# Monday, November 30, 2009
Self-Publishing: A Different Game in the UK Market
Posted by Jane

I received the following note from Jeremy Thompson from Troubador in response to my post about the 3 Self-Publishing Paths You Should Understand. For my UK readers, I felt it important to share.

I encourage comments from UK writers on the issue.

Dear Jane,

I read your WD piece on the three choices for self-publishing with interest. I agree with you that there are options ranging from zero cost up to many thousands, but that covers merely the creation of a book, it doesn't cover anything to do with selling it. And that is the key part of the process ... which most authors don't want to do. Most authors want to be authors, not salespeople.

This is where I believe that the online, on-demand services do give a false sense of what can be achieved with self-publishing, partly because such services advertise that an author's book can be "made available through 35 million retailers", i.e., listed on a bibliographic database!

Getting books into retailers is still the key to selling books in any volumes, and to do that you have to actually have copies of your book to place on shelves. Which is why no POD companies actually offer any sort of real sales support into the retail trade.

Yes, POD books can be bought through retailers on special firm sale order, but that isn't you and I browsing in a bookshop for something to read (and people don't browse online bookshops).

In the UK we have the usual POD suspects from the U.S., and several strong UK-based companies doing similar things. Among them is the Matador imprint of Troubador Publishing. It selectively publishes books for authors, about 250 a year, and actively markets and distributes to the retail trade. Books are distributed by a trade distributor, Orca Books, and repped into retailers by Star Books Services. Both of these companies work on a commission-only basis, so will only handle publishers whose books they can sell. We sell hundreds of thousands of pounds of books each year for our self-publishing authors, 90% through bricks and mortar bookshops like Waterstones and Blackwells.

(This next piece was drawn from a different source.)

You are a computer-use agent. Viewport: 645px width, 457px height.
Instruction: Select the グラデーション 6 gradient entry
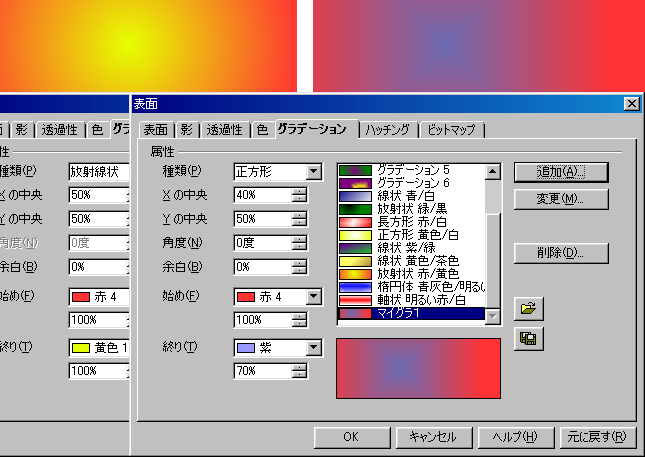click(412, 183)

In your WD piece you say that authors cannot ever get this service for their self-published books, but this isn't true in our case. We may be the exception here, but we are an important exception. Not only do we produce quality books, we also work hard to sell them, and we do. So much so that we are recommended by the Writers & Artists Yearbook [the UK equivalent to Writer's Market], plus many many writers' services in the UK. 

We smaller companies, particularly UK based ones, rarely get mentioned by the writing media—AuthorHouse have the largest marketing budget and they shout the loudest—but generally we offer better value for money, a better product and a real crack at sales. (And having said we are a smaller company, we do turn over £1 million + a year.)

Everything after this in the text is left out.